Hacker News new | ask | show | jobs
by atonse 2170 days ago
This is so awesome, but the most surprising to me is that all the public source code on GitHub only totals 21 TB.

I forget that they do fundamentally host text, and not video etc.

I somehow thought it would be petabytes. The private repos might be more than that but those are historically paid.

3 comments

On the topic of size, I wonder how small it would be if you were able to deduplicate all repositories against each other. I sometimes suspect there is a tremendous amount of copy/paste code out there masquerading as someone else’s.

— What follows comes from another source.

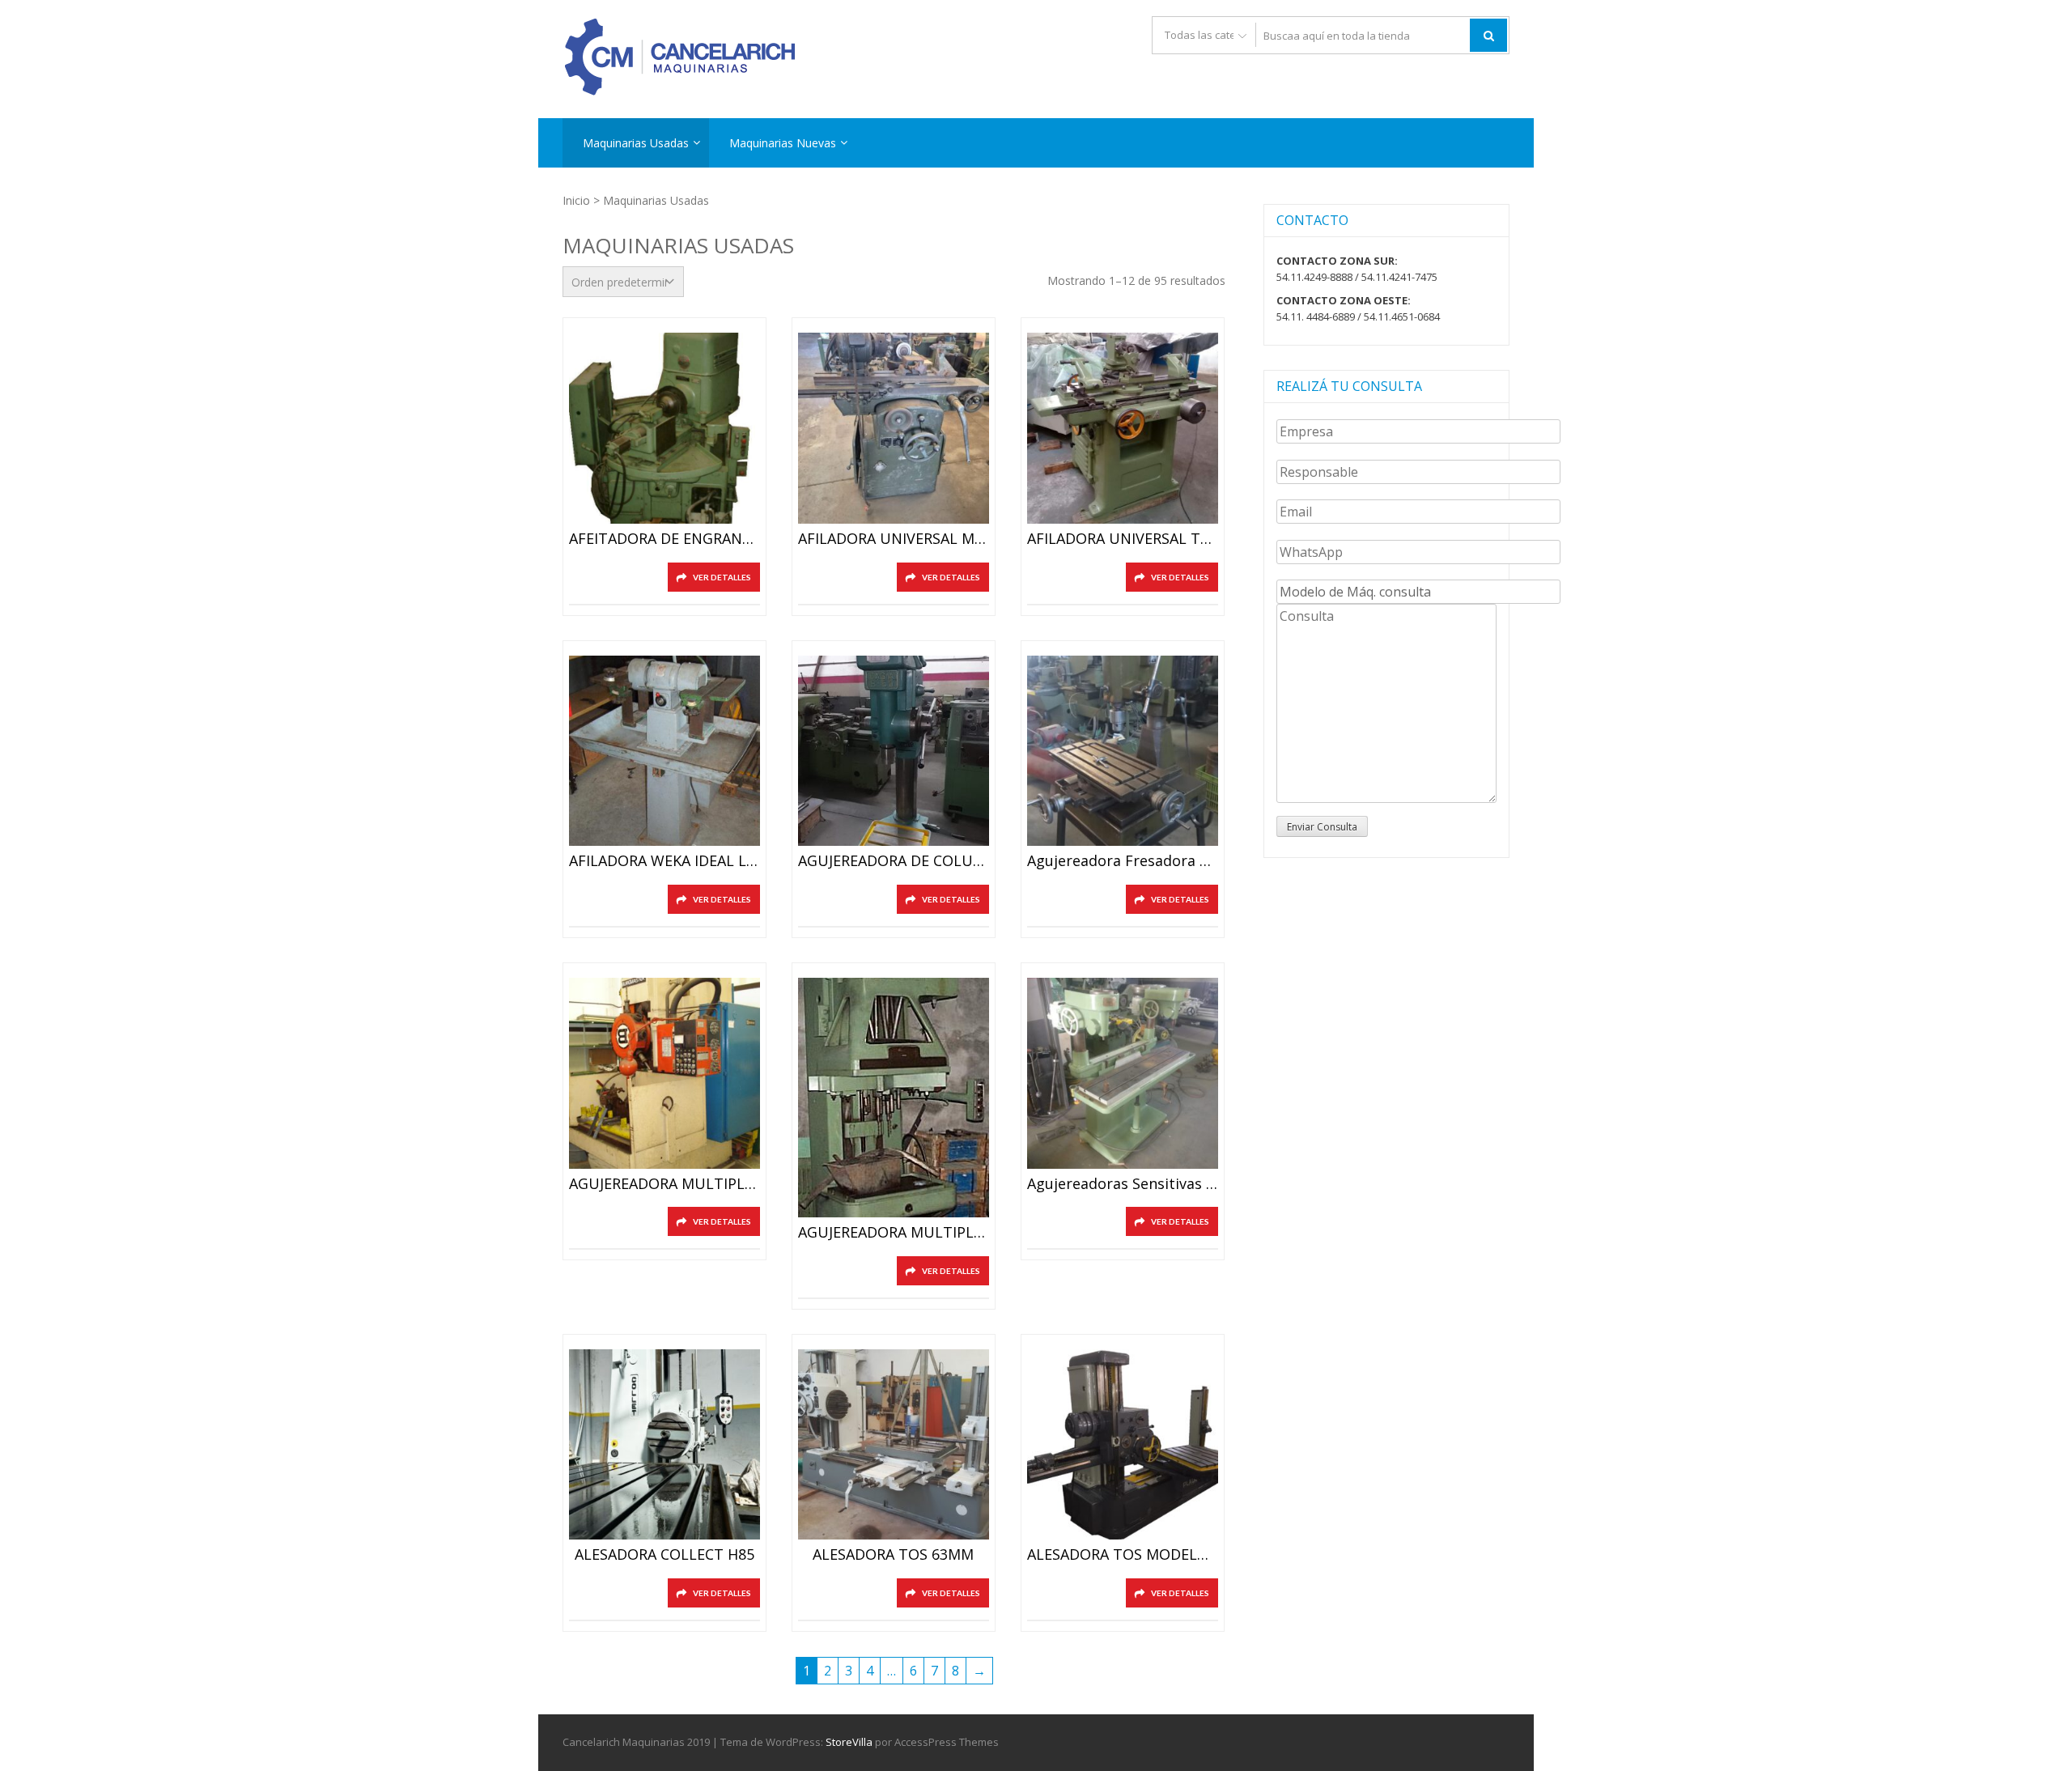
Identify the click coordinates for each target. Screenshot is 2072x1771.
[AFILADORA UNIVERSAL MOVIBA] (893, 428)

Even a naive deduplication might yield some very interesting results

Reminds me of a time I caught someone using someone else’s code in an interview and passing it off as their own. (Using was fine, it was the claim that it was theirs that bugged me)

I work at Software Heritage, where we archive all source code we can find, including all GitHub repositories, and deduplicate them internally.

The size of all file contents (including older versions of files) is a few hundreds TBs, and everything else (directory structures, revision history, etc.) is under 10TB.

So for GitHub alone it would be a little under that

They've just archived the HEAD of the 6000 most popular repos

> We’ve archived 6,000 of the world’s most popular repositories as a proof of concept for future archives.

> The snapshot will consist of the HEAD of the default branch of each repository, minus any binaries larger than 100KB in size.

Archive Program director here - the 6,000 repos were on the single proof-of-concept reel we archived last autumn. The full archive consists of millions of repos, including all repos with at least one star with any commits in the year leading up to 02/02/2020.
Hello Jon, the info page mentions binaries larger than 100KB are not archived. What about images of 500KB? I really am curious what these archived tar.xz files flook like. Would have been nice if the project site included an example of what retrieved data will look like. A lot of readme.md files have illustrations. Either way it's a cool project and I like what your team did.
where can we find the full list of the 6000 archive repo?
20 of those are probably node_modules folders
node_modules wouldn't make it to git repo. at least, the top 6000 repo on github. that's for sure.